Because of the diffuse distribution of short hepatic veins (AcHV), retrohepatic dissection may not be possible in 100% of the patients. The success rate of 80% in the present series was lower than those in our initial report (98.6%)3 and the report by Ettorre et al with 92% feasibility.8 After our initial report, we experienced bleeding from an injured AcHV. We then decided not to push harder in the present series when the operator felt resistance in the cranial third of retrohepatic IVC with the clamp tip positioned in the right path as confirmed by IOUS. When the retrohepatic dissection was interrupted, a routine hemiliver mobilization was applied from the right or left side. In most of such cases, there were several thread-sized AcHVs and/or firm fibrous tissue in the resistant region, which were divided by a mobilization procedure (our unpublished observation). According to morphometric studies by Hirai et al7 and Sato et al,6 openings of medium-sized AcHVs may present in some cases near the midline in the cranial third of the retrohepatic IVC. The frequency of cranially located AcHVs is estimated to be 2.6% to 18.8% according to Sleiman Raad Camargo et al.5 Because these AcHVs are too small to be visualized by IOUS, a resistance in the right upper course of direction confirmed by IOUS suggests a high risk of AcHV injury.

Safe and dangerous dissecting courses behind the liver are schematically shown in Figure 5. In the lower two thirds of dissection, a typical PrCV can be visualized and be avoided by IOUS. The IRHV can also be visualized by IOUS, but it can be easily avoided by direct visual inspection from the caudal side behind the liver. The MRHV is generally located more dorsolaterally,7 so that there is no risk of injury. There is a risk of injuring a nontypical PrCV in 14% of donors if the dissecting course deviates to the left. This can be avoided using IOUS to check the position of the tip of the forceps and the caudal end of the cranial dissection.

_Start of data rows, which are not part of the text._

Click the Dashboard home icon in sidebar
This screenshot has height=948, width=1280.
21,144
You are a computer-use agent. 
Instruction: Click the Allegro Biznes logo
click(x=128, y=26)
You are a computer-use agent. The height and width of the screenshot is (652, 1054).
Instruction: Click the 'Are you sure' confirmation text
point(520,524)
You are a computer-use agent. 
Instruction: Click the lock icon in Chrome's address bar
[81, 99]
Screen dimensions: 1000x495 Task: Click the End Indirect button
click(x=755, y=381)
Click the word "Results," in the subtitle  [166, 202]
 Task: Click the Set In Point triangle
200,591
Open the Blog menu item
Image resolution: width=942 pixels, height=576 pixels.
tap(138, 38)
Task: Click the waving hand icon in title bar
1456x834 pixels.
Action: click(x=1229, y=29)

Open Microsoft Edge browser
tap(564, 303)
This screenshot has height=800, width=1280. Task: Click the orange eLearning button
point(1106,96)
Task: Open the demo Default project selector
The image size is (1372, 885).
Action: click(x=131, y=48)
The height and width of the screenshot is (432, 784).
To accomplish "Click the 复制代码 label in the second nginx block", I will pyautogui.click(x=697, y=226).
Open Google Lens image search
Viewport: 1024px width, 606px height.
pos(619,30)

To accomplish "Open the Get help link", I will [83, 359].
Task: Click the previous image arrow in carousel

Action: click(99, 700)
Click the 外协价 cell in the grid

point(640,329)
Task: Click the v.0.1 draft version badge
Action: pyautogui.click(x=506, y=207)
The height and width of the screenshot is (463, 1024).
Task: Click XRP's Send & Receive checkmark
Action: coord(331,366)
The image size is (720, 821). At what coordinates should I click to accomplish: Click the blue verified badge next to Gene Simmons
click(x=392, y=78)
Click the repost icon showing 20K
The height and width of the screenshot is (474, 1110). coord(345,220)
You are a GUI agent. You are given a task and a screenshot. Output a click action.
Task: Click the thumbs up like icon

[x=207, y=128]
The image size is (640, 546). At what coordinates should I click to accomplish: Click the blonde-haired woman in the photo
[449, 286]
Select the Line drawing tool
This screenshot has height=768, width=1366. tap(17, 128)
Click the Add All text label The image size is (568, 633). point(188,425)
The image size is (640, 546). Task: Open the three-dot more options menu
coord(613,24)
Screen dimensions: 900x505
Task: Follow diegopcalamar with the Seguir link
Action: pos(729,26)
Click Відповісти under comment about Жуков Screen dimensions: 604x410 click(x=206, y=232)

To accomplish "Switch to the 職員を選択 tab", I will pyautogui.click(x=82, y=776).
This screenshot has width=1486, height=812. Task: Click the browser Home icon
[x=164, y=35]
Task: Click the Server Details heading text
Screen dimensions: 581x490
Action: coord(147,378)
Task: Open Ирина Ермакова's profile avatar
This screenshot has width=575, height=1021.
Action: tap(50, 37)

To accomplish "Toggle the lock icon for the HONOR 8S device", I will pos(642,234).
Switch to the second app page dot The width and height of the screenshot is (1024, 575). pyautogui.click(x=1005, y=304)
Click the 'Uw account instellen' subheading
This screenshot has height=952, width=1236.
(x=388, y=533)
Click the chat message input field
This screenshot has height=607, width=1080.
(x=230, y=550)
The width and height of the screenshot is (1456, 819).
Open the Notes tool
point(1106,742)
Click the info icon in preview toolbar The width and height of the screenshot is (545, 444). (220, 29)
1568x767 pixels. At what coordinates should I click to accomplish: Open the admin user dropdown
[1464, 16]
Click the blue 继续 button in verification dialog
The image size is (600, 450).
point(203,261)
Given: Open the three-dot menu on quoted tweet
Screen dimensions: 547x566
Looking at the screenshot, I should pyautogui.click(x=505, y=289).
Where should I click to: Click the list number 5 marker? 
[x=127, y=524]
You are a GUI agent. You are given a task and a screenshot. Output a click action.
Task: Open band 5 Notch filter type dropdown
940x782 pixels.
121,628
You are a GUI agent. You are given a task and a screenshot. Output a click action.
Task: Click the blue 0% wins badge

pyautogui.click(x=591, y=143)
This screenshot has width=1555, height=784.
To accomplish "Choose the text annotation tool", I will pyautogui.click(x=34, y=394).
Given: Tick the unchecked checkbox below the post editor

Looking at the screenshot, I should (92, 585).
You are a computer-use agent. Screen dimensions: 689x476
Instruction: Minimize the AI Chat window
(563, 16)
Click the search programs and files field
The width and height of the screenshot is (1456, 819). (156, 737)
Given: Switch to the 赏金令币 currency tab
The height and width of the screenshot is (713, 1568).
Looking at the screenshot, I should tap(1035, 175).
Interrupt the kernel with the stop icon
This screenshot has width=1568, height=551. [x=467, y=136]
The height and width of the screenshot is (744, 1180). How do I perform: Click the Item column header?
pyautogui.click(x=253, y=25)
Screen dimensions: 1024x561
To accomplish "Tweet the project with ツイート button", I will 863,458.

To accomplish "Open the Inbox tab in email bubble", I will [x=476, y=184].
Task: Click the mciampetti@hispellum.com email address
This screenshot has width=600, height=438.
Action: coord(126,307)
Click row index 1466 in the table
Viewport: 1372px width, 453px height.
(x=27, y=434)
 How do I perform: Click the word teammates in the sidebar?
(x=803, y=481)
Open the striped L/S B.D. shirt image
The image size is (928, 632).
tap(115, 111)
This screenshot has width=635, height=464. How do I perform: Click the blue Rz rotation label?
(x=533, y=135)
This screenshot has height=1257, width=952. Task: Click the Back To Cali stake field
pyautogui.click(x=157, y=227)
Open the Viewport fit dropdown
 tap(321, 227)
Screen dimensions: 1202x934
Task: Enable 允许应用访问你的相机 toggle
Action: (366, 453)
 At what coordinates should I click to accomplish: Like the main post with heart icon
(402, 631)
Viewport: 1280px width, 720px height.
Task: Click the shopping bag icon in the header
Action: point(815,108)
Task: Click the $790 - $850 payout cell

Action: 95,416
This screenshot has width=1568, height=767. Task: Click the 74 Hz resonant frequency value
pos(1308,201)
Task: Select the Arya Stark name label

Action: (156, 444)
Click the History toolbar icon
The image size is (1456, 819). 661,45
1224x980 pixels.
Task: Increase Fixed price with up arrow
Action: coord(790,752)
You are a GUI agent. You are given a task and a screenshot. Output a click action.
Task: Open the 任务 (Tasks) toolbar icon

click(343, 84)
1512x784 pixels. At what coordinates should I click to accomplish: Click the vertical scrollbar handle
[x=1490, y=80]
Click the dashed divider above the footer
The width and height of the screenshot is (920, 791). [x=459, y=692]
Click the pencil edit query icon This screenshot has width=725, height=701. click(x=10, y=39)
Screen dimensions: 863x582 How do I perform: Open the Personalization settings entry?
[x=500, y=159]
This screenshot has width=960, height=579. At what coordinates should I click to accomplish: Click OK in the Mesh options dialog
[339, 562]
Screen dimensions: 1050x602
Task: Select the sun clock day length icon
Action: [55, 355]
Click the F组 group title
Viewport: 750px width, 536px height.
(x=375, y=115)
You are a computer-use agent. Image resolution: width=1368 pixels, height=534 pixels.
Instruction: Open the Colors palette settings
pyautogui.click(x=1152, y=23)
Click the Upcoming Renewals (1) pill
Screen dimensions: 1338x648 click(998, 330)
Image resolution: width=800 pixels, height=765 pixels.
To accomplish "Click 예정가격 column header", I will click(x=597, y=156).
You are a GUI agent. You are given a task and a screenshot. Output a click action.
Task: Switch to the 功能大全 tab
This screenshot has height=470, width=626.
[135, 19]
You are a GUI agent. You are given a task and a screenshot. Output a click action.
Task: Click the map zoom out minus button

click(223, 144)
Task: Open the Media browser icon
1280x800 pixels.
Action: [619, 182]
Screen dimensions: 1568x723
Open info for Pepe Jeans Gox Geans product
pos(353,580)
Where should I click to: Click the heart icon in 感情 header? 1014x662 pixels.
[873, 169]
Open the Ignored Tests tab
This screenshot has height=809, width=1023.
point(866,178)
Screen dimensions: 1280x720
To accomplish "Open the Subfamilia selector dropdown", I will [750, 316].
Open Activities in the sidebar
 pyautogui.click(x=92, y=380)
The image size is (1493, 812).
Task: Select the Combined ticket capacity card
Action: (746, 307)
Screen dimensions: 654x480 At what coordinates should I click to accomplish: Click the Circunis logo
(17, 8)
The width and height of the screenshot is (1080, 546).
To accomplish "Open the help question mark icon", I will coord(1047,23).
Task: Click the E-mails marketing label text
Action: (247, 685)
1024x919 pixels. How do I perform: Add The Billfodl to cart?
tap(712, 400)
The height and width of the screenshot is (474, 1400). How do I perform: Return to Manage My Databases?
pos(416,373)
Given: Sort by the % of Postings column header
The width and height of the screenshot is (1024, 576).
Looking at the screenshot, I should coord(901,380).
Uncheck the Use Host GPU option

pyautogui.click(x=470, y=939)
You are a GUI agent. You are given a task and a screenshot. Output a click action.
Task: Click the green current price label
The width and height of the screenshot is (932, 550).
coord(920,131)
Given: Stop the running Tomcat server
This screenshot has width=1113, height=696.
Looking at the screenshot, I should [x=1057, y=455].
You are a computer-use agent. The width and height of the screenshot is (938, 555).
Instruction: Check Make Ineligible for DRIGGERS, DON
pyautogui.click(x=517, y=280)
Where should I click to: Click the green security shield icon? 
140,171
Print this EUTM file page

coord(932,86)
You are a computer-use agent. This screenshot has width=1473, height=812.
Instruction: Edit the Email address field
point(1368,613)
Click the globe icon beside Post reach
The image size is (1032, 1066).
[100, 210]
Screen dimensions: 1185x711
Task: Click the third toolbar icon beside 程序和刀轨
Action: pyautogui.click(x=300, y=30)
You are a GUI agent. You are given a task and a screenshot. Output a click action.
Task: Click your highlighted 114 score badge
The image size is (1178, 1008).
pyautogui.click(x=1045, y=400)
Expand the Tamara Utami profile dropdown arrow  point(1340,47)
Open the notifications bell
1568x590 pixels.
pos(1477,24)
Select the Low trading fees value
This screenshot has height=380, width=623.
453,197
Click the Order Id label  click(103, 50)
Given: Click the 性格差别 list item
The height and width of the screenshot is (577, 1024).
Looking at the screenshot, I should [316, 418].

graphic file with name 6FF5.jpg

FIGURE 5. Schematic drawing of retrohepatic dissection. Line A indicates a recommended dissection course. When a resistance-free space cannot be found in the upper third of this course (dashed ellipse), there is a risk of injuring accessory hepatic veins. B, A dissecting course heading for a typical PrCV. C, A dissecting course heading for a nontypical PrCV. LHV, MHV, and RHV, left, middle, and right hepatic veins, respectively; IRHV and MRHV, inferior and middle right hepatic veins, respectively; PrCV, proper hepatic vein for the caudate lobe; N-PrCV, nontypical PrCV.

CONCLUSION

A new approach to a safer and easier retrohepatic dissection for a liver hanging maneuver is established using IOUS. IOUS could visualize most of the typical and nontypical PrCVs, the most dangerous points in retrohepatic dissection. The location of these PrCVs varied significantly, and there were no distinct landmarks for identifying their location. With the aid of IOUS, the entire course of the blind dissection between the anterior surface of IVC and the liver can be actually visualized in real time.